DEVOPS: BREAKING THE DEVELOPMENT-OPERATIONS BARRIER

What Is DevOps?

DevOps is a set of practices, tools, and a cultural philosophy that automate and integrate the processes between software development and IT teams. It emphasizes team empowerment, cross-team communication and collaboration, and technology automation.

The DevOps movement began around 2000 when the software development and IT operations communities raised concerns about the traditional software development model, where developers who wrote code worked apart from operations who deployed and supported the code. The term DevOps, a combination of the words development and operations, reflects the process of integrating these disciplines into one, continuous process.

How does DevOps work?

  • A DevOps team includes developers and IT operations working collaboratively throughout the product lifecycle, in order to increase the speed and quality of software deployment. It’s a new way of working, a cultural shift, that has significant implications for teams and the organizations they work for.

  • Under a DevOps model, development and operations teams are no longer “siloed.” Sometimes, these two teams merge into a single team where the engineers work across the entire application lifecycle — from development and test to deployment and operations — and have a range of multidisciplinary skills.

  • DevOps teams use tools to automate and accelerate processes, which helps to increase reliability. A DevOps toolchain helps teams tackle important DevOps fundamentals including continuous integration, continuous delivery, automation, and collaboration.

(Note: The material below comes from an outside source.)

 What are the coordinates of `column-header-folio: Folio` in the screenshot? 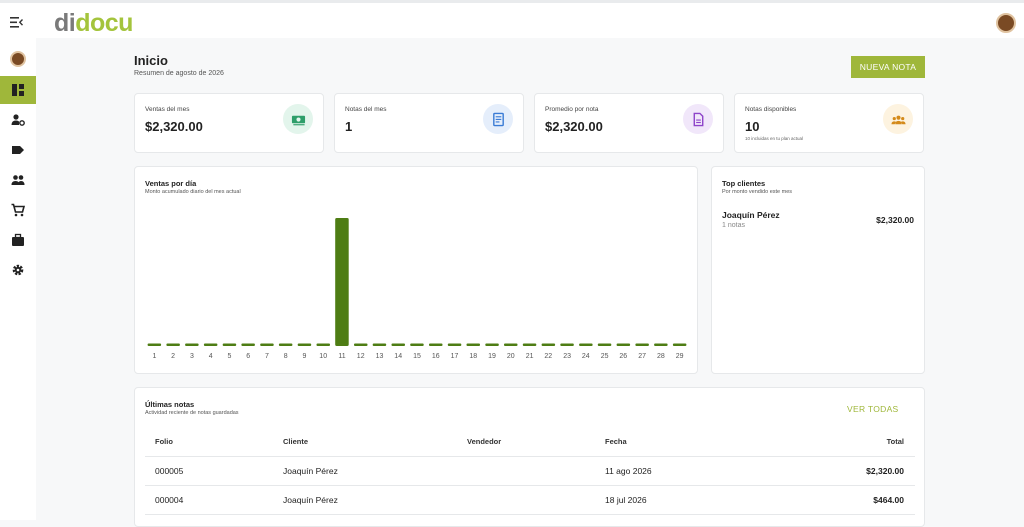 It's located at (164, 442).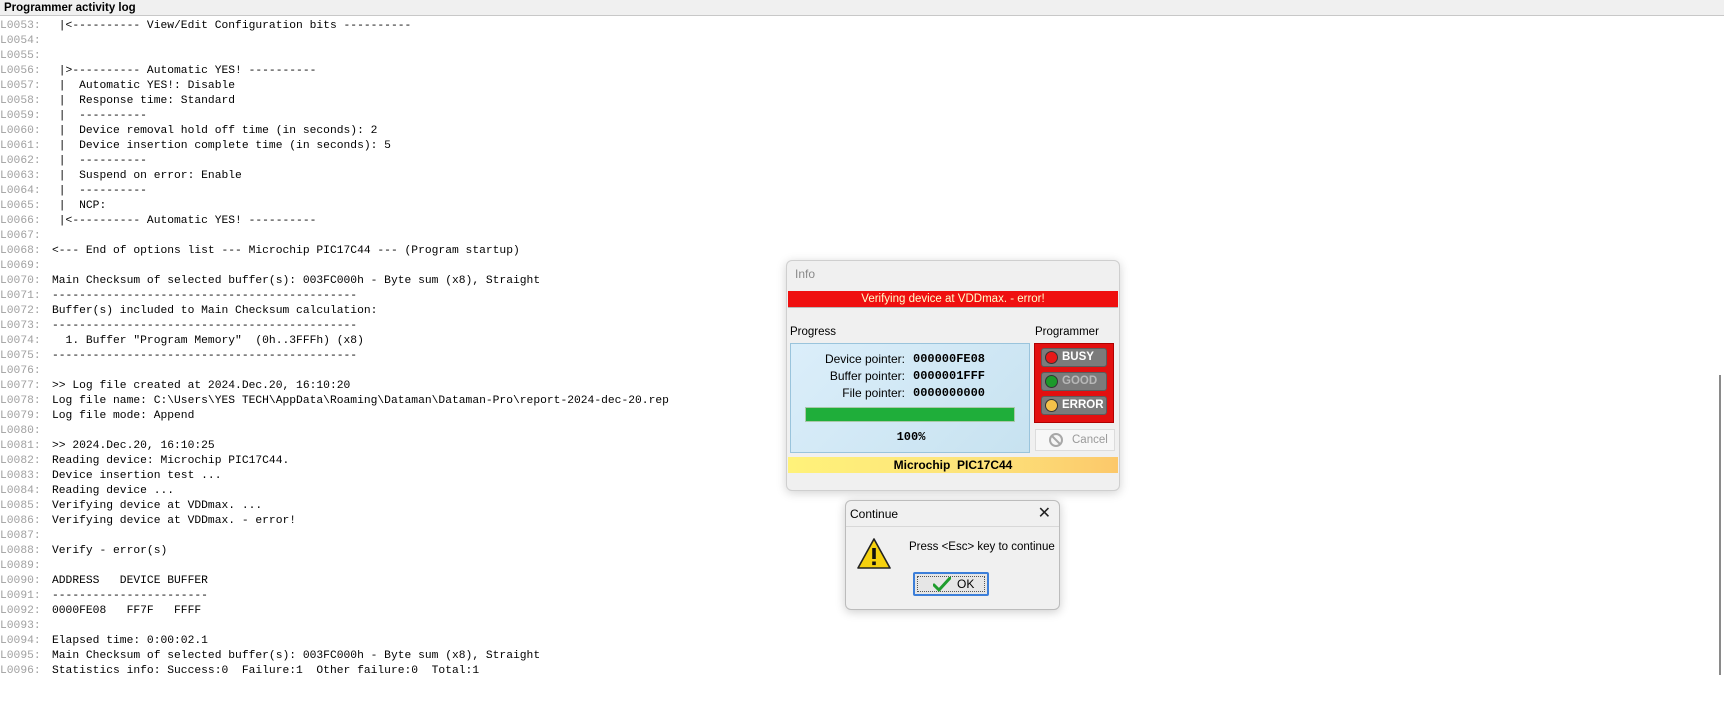 The height and width of the screenshot is (705, 1724). What do you see at coordinates (20, 131) in the screenshot?
I see `line-number: L0060:` at bounding box center [20, 131].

  • DevOps values are sometimes applied to teams other than development. When security teams adopt a DevOps approach, security is an active and integrated part of the development process. This is called DevSecOps.

The DevOps lifecycle

Because of the continuous nature of DevOps, practitioners use the infinity loop to show how the phases of the DevOps lifecycle relate to each other. Despite appearing to flow sequentially, the loop symbolizes the need for constant collaboration and iterative improvement throughout the entire lifecycle.